All of the records must be repeated exactly.

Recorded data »
· · ·
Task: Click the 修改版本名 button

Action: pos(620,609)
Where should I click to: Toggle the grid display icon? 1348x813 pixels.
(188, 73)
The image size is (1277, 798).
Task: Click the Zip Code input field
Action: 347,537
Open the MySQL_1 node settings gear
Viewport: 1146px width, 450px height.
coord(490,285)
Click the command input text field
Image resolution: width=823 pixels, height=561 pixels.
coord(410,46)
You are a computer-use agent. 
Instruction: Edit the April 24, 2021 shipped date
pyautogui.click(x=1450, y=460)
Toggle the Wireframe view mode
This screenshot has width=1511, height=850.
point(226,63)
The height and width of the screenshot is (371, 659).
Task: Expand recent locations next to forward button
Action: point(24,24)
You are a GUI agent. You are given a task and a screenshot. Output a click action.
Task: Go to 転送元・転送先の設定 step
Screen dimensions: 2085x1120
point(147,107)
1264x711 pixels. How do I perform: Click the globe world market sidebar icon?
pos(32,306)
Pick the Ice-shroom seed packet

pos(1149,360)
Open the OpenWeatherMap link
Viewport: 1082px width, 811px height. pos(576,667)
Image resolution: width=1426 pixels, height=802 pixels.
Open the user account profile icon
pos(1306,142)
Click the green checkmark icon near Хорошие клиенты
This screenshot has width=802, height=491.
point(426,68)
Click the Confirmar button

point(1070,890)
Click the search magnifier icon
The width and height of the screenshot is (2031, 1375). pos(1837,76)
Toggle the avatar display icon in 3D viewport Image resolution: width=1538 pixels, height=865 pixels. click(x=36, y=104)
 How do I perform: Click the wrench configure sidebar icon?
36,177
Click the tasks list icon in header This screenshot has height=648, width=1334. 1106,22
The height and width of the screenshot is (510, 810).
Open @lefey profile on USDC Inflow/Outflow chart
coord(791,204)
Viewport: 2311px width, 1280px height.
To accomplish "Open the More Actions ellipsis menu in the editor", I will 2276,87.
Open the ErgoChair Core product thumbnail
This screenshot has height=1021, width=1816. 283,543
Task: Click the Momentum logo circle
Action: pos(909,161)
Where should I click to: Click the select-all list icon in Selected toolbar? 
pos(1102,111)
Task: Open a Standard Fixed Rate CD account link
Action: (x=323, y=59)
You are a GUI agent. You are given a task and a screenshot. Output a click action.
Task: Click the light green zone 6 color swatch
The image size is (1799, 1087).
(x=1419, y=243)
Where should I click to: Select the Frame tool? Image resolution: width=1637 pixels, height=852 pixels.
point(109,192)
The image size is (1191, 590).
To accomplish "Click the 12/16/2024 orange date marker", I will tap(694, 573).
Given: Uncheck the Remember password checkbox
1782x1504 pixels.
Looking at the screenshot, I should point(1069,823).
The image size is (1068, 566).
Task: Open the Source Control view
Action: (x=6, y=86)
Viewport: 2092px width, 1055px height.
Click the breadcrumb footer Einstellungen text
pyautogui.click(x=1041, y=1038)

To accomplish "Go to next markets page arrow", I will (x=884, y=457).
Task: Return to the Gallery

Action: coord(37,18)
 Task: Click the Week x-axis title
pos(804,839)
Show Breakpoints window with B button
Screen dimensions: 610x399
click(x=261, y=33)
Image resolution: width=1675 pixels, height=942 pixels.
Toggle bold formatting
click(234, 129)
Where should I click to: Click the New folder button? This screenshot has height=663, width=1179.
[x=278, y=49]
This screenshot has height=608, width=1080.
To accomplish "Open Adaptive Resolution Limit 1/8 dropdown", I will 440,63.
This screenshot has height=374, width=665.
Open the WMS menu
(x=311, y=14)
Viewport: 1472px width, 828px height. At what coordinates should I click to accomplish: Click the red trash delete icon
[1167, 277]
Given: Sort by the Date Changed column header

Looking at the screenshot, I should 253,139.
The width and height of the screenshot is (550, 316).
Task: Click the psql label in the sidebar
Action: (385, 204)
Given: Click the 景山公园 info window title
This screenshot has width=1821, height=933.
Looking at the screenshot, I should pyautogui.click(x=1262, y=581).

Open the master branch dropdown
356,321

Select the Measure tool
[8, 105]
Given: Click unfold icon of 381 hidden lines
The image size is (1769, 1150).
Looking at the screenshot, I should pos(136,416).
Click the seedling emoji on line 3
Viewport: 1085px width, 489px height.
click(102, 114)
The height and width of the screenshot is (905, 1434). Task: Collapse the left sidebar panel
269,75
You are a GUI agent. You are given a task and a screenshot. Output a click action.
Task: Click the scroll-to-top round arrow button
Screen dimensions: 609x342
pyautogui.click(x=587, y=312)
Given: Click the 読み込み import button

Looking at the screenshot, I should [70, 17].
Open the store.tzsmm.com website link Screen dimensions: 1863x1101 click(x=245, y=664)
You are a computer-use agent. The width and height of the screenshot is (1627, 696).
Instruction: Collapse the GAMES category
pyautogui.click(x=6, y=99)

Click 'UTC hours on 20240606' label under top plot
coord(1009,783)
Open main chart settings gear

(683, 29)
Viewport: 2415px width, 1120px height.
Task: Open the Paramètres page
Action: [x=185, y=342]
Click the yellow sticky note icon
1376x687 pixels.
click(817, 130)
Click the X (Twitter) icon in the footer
· · ·
Result below »
Task: Click the 修改版本名 button

Action: pos(620,609)
Where should I click to: Toggle the grid display icon? 1348x813 pixels.
(188, 73)
The image size is (1277, 798).
Task: Click the Zip Code input field
Action: 347,537
Open the MySQL_1 node settings gear
Viewport: 1146px width, 450px height.
coord(490,285)
Click the command input text field
Image resolution: width=823 pixels, height=561 pixels.
coord(410,46)
You are a computer-use agent. 
Instruction: Edit the April 24, 2021 shipped date
pyautogui.click(x=1450, y=460)
Toggle the Wireframe view mode
This screenshot has width=1511, height=850.
point(226,63)
The height and width of the screenshot is (371, 659).
Task: Expand recent locations next to forward button
Action: point(24,24)
You are a GUI agent. You are given a task and a screenshot. Output a click action.
Task: Go to 転送元・転送先の設定 step
Screen dimensions: 2085x1120
point(147,107)
1264x711 pixels. How do I perform: Click the globe world market sidebar icon?
pos(32,306)
Pick the Ice-shroom seed packet

pos(1149,360)
Open the OpenWeatherMap link
Viewport: 1082px width, 811px height. pos(576,667)
Image resolution: width=1426 pixels, height=802 pixels.
Open the user account profile icon
pos(1306,142)
Click the green checkmark icon near Хорошие клиенты
This screenshot has width=802, height=491.
point(426,68)
Click the Confirmar button

point(1070,890)
Click the search magnifier icon
The width and height of the screenshot is (2031, 1375). pos(1837,76)
Toggle the avatar display icon in 3D viewport Image resolution: width=1538 pixels, height=865 pixels. click(x=36, y=104)
 How do I perform: Click the wrench configure sidebar icon?
36,177
Click the tasks list icon in header This screenshot has height=648, width=1334. 1106,22
The height and width of the screenshot is (510, 810).
Open @lefey profile on USDC Inflow/Outflow chart
coord(791,204)
Viewport: 2311px width, 1280px height.
To accomplish "Open the More Actions ellipsis menu in the editor", I will 2276,87.
Open the ErgoChair Core product thumbnail
This screenshot has height=1021, width=1816. 283,543
Task: Click the Momentum logo circle
Action: pos(909,161)
Where should I click to: Click the select-all list icon in Selected toolbar? 
pos(1102,111)
Task: Open a Standard Fixed Rate CD account link
Action: (x=323, y=59)
You are a GUI agent. You are given a task and a screenshot. Output a click action.
Task: Click the light green zone 6 color swatch
The image size is (1799, 1087).
(x=1419, y=243)
Where should I click to: Select the Frame tool? Image resolution: width=1637 pixels, height=852 pixels.
point(109,192)
The image size is (1191, 590).
To accomplish "Click the 12/16/2024 orange date marker", I will tap(694, 573).
Given: Uncheck the Remember password checkbox
1782x1504 pixels.
Looking at the screenshot, I should point(1069,823).
The image size is (1068, 566).
Task: Open the Source Control view
Action: (x=6, y=86)
Viewport: 2092px width, 1055px height.
Click the breadcrumb footer Einstellungen text
pyautogui.click(x=1041, y=1038)

To accomplish "Go to next markets page arrow", I will (x=884, y=457).
Task: Return to the Gallery

Action: coord(37,18)
 Task: Click the Week x-axis title
pos(804,839)
Show Breakpoints window with B button
Screen dimensions: 610x399
click(x=261, y=33)
Image resolution: width=1675 pixels, height=942 pixels.
Toggle bold formatting
click(234, 129)
Where should I click to: Click the New folder button? This screenshot has height=663, width=1179.
[x=278, y=49]
This screenshot has height=608, width=1080.
To accomplish "Open Adaptive Resolution Limit 1/8 dropdown", I will 440,63.
This screenshot has height=374, width=665.
Open the WMS menu
(x=311, y=14)
Viewport: 1472px width, 828px height. At what coordinates should I click to accomplish: Click the red trash delete icon
[1167, 277]
Given: Sort by the Date Changed column header

Looking at the screenshot, I should 253,139.
The width and height of the screenshot is (550, 316).
Task: Click the psql label in the sidebar
Action: (385, 204)
Given: Click the 景山公园 info window title
This screenshot has width=1821, height=933.
Looking at the screenshot, I should pyautogui.click(x=1262, y=581).

Open the master branch dropdown
356,321

Select the Measure tool
[8, 105]
Given: Click unfold icon of 381 hidden lines
The image size is (1769, 1150).
Looking at the screenshot, I should pos(136,416).
Click the seedling emoji on line 3
Viewport: 1085px width, 489px height.
click(102, 114)
The height and width of the screenshot is (905, 1434). Task: Collapse the left sidebar panel
269,75
You are a GUI agent. You are given a task and a screenshot. Output a click action.
Task: Click the scroll-to-top round arrow button
Screen dimensions: 609x342
pyautogui.click(x=587, y=312)
Given: Click the 読み込み import button

Looking at the screenshot, I should [70, 17].
Open the store.tzsmm.com website link Screen dimensions: 1863x1101 click(x=245, y=664)
You are a computer-use agent. The width and height of the screenshot is (1627, 696).
Instruction: Collapse the GAMES category
pyautogui.click(x=6, y=99)

Click 'UTC hours on 20240606' label under top plot
coord(1009,783)
Open main chart settings gear

(683, 29)
Viewport: 2415px width, 1120px height.
Task: Open the Paramètres page
Action: [x=185, y=342]
Click the yellow sticky note icon
1376x687 pixels.
click(817, 130)
Click the X (Twitter) icon in the footer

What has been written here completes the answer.